ConcurrentDictionary’s support for adding and updating

ConcurrentDictionary’s support for adding and updating

  • Comments 21

ConcurrentDictionary<TKey,TValue> is a new type in the .NET Framework 4, living in the System.Collections.Concurrent namespace.  As noted in the MSDN documentation, ConcurrentDictionary “represents a thread-safe collection of key-value pairs that can be accessed by multiple threads concurrently.” 

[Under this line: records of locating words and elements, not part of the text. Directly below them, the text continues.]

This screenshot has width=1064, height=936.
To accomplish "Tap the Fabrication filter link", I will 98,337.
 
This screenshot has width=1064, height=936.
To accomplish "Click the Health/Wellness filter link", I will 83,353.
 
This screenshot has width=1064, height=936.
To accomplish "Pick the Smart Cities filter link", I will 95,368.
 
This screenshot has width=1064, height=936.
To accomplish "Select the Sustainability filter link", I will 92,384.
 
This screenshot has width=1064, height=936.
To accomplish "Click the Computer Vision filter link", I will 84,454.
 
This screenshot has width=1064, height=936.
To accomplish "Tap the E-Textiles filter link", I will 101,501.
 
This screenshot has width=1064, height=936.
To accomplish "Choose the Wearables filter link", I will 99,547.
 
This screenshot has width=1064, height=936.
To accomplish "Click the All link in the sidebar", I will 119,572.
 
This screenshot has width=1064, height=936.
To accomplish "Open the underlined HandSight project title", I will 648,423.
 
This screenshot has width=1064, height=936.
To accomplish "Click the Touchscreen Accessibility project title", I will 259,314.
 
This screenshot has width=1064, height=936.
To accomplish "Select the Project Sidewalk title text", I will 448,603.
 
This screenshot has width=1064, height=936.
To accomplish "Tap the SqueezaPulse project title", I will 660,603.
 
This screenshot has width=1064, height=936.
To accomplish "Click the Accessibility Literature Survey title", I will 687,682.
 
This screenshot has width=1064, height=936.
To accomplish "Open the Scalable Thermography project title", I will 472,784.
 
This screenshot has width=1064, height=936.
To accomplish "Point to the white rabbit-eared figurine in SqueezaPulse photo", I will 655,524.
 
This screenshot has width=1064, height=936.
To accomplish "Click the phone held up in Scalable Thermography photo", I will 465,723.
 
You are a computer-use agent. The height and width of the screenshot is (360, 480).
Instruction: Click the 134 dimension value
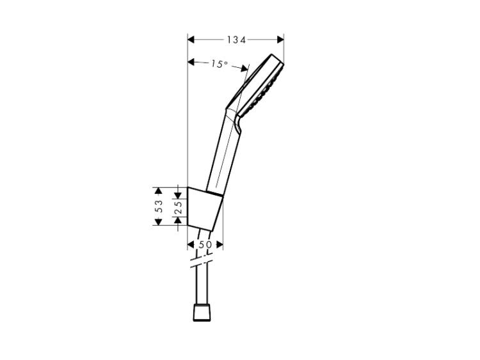236,40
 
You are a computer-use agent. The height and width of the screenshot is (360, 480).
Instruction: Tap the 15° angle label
219,64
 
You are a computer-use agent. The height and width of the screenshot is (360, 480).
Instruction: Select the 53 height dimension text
159,206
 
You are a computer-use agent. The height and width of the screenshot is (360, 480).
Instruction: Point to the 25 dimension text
178,207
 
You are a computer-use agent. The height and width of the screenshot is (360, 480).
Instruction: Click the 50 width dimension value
205,244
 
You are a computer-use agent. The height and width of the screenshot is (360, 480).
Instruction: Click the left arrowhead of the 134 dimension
191,40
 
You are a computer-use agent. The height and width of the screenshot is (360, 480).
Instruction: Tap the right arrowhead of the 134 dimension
280,40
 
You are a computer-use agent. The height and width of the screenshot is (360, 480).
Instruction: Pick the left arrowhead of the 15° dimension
191,62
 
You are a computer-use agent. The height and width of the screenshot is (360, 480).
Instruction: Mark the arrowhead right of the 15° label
244,68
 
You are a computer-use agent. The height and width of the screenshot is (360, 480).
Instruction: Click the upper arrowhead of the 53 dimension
158,191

While ConcurrentDictionary implements IDictionary<TKey, TValue> just as does Dictionary<TKey,TValue>, it also has several unique mechanisms for adding / updating key/value pairs in the dictionary, mechanisms specific to its concurrent focus.  Here is a summary of when to use which mechanism.

  • If you want to…
    • Add a new item to the dictionary only if the key doesn’t currently exist in the dictionary…
      • Use TryAdd.  TryAdd accepts the key and the value, and adds the pair to the dictionary if the key doesn’t currently exist in the dictionary.  The method returns whether or not the new pair was added.
        • public bool TryAdd(TKey key, TValue value)
    • Update the value for an existing key in the dictionary, but only if the existing value for that key is equal to a specific value…
      • Use TryUpdate.  TryUpdate accepts the key and the new value to set that key to, but it also accepts the value that the key in the dictionary must currently contain in order for the update to succeed.  You can think of TryUpdate like Interlocked.CompareExchange but for an element in the dictionary.
        • public bool TryUpdate(TKey key, TValue newValue, TValue comparisonValue)
    • Store a key/value pair into the dictionary unconditionally, overwriting any value for that key if the key already exists…
      • Use the indexer’s setter, e.g. dictionary[key] = newValue.
        • public TValue this[TKey key] { get; set; }
    • Add a key/value pair to the dictionary if the key doesn’t exist in the dictionary, or if the key does exist, update the value for the key based on the key’s existing value…
      • Use AddOrUpdate.  AddOrUpdate has two overloads:
        • One overload accepts the key as well as two delegates.  The first delegate is used if the key doesn’t exist in the dictionary; it accepts the key and returns the value that should be added for the key.  The second delegate is used if the key does exist: it accepts both the key and the current value for the key, and it returns the new value that should be set for the key.
          • public TValue AddOrUpdate(TKey key, Func<TKey, TValue> addValueFactory, Func<TKey, TValue, TValue> updateValueFactory)
        • The other overload accepts the key, an add value, and the update delegate.  This is exactly the same as the former overload, except that if the key isn’t in the dictionary, the provided value is added for the key, rather than invoking a delegate to get the necessary value
          • public TValue AddOrUpdate(TKey key, TValue addValue, Func<TKey, TValue, TValue> updateValueFactory)
    • Get the value for a key in the dictionary, adding the value to the dictionary (and returning it) if the key doesn’t exist…
      • Use GetOrAdd.  You can think of this as lazy-initialization for a key/value pair in the dictionary, getting the value if it’s there, or adding it and then getting it if it’s not.  As with AddOrUpdate, GetOrAdd provides two overloads: one takes the value to be added if the key doesn’t exist, and the other takes a delegate that will generate the value if the key doesn’t exist.
        • public TValue GetOrAdd(TKey key, TValue value)
        • public TValue GetOrAdd(TKey key, Func<TKey, TValue> valueFactory)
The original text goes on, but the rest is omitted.